Brenda Bartee has been charged with attempt to commit first degree murder and remains in jail with a bond of $250,000.  Investigators have revealed that both Brenda and Harry have a history of domestic violence, some of which occurred right here in Mississippi.  In Boliver County, Mississippi, Brenda Bartee fired two shots at her husband while they were both seated inside the car back in 2012.  The reason for the dispute – Brenda allegedly accused Harry of cheating on her.  Harry Bartee was granted an order of protection against his wife and she was charged with aggravated domestic violence.

While the tale of Brenda Bartee seems like something out of a movie, domestic violence occurring during divorce proceedings is not all that unusual.   In 2011, Catherine Scott-Gonzalez arrived at a Broward County, Florida courthouse for the final hearing in her divorce case.  About 30 minutes into the hearing, when the issue of child support arose, Catherine’s husband, Paul Gonzalez, got up to leave the courtroom.  He stated calmly but unhappily that he was not going to pay child support.  He took one step out of the courtroom, then returned and suddenly attacked his estranged wife.  Paul threw punch after punch at Catherine while her attorney fought to restrain him.  Finally, the judge hit the panic button and several deputies arrived to arrest Paul Gonzalez.  Like Brenda Bartee, Paul Gonzalez also had a history of violent behavior and Catherine Scott-Gonzalez had sought several restraining orders against him which were denied.
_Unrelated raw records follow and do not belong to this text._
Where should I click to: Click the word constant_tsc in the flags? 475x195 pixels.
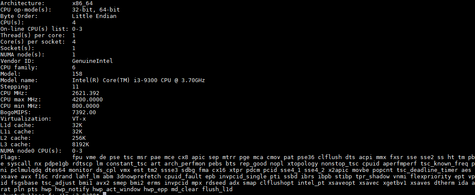click(x=127, y=163)
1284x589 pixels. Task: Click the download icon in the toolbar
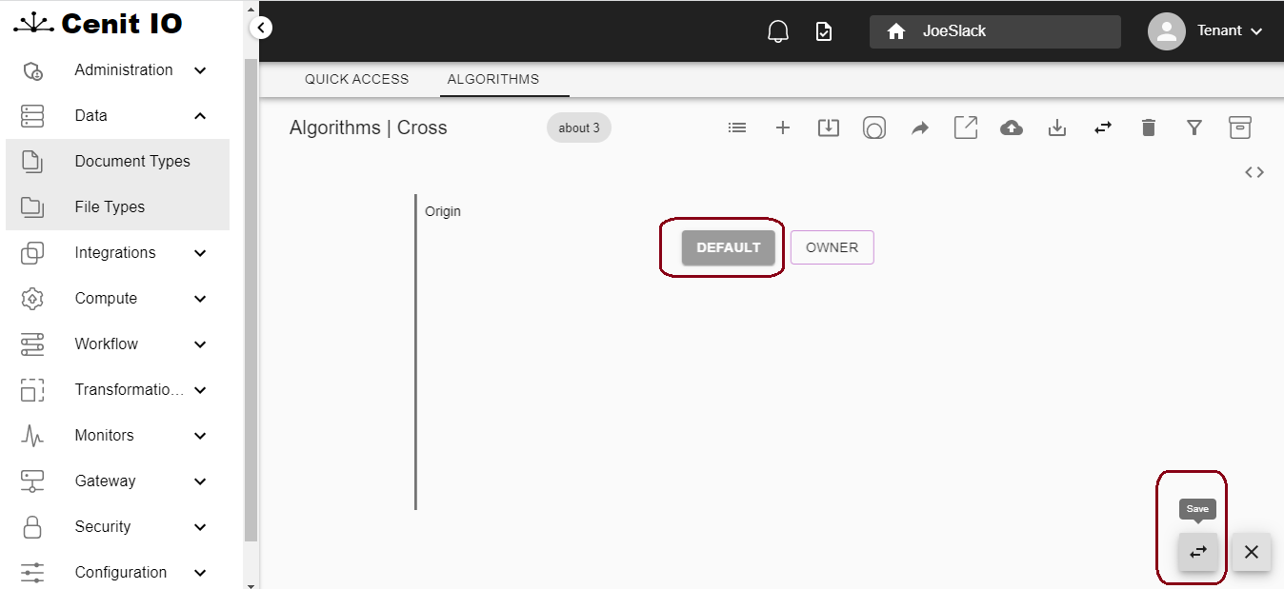click(1056, 127)
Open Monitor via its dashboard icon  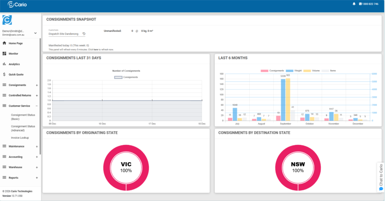click(5, 54)
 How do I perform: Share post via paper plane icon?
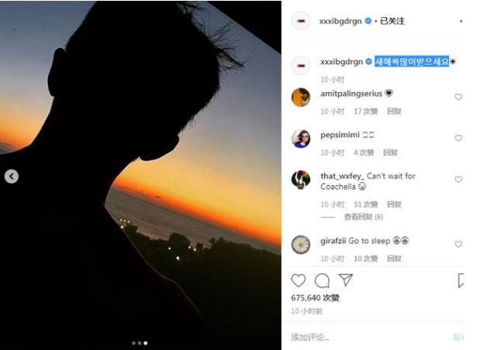point(346,280)
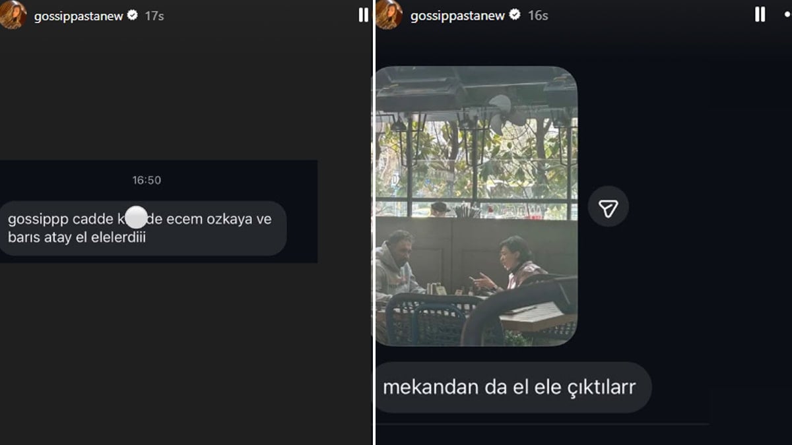Open the right story's profile avatar
The height and width of the screenshot is (445, 792).
389,15
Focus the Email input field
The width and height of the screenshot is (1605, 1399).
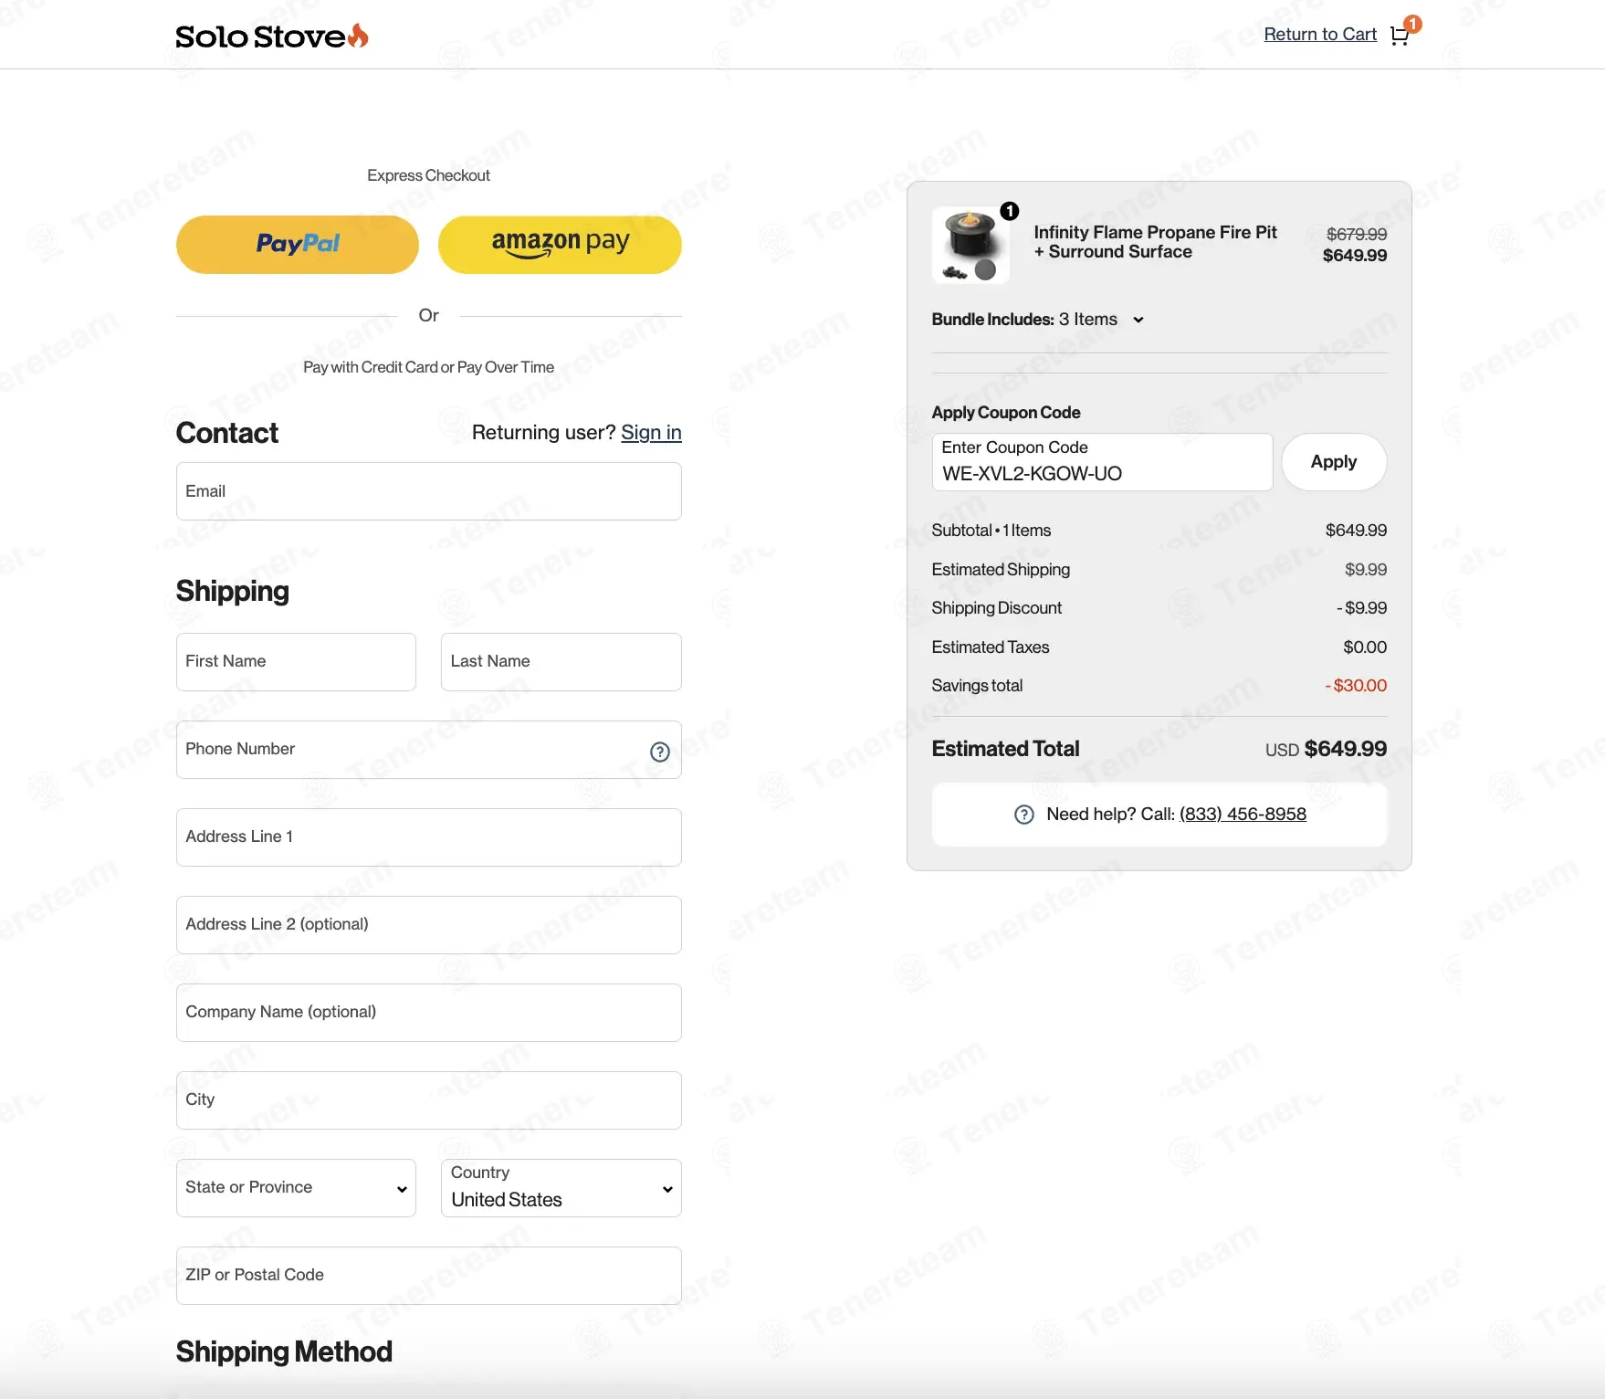pos(429,491)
While exact rates are unknown, incidences of domestic violence often increase during a divorce.  Domestic violence may already be present in a marriage, then the stress, anger, and hurt involved in a divorce causes heightened aggression.  For some individuals with no history of violence, the grave emotions evoked during a divorce can lead to violence.

If domestic violence may be a potential issue during your divorce, it is important to make your attorney and the court aware of this.  Had the attorneys for Brenda Bartee and Catherine Scott-Gonzalez known of the potential for violence, they could have planned separate mediation conferences or arranged for adequate security in the courtroom.  Never hesitate to call the police if any threats, whether verbal or physical, are made or if you are fearful of your soon to be former spouse.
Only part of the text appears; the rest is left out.